[Collected data]

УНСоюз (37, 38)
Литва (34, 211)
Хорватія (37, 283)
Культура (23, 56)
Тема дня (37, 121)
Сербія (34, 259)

GOAL OF THE EXERCISE
Nothing may be left out. Retype all the entries exactly.

EXERCISE RESPONSE
УНСоюз (37, 38)
Литва (34, 211)
Хорватія (37, 283)
Культура (23, 56)
Тема дня (37, 121)
Сербія (34, 259)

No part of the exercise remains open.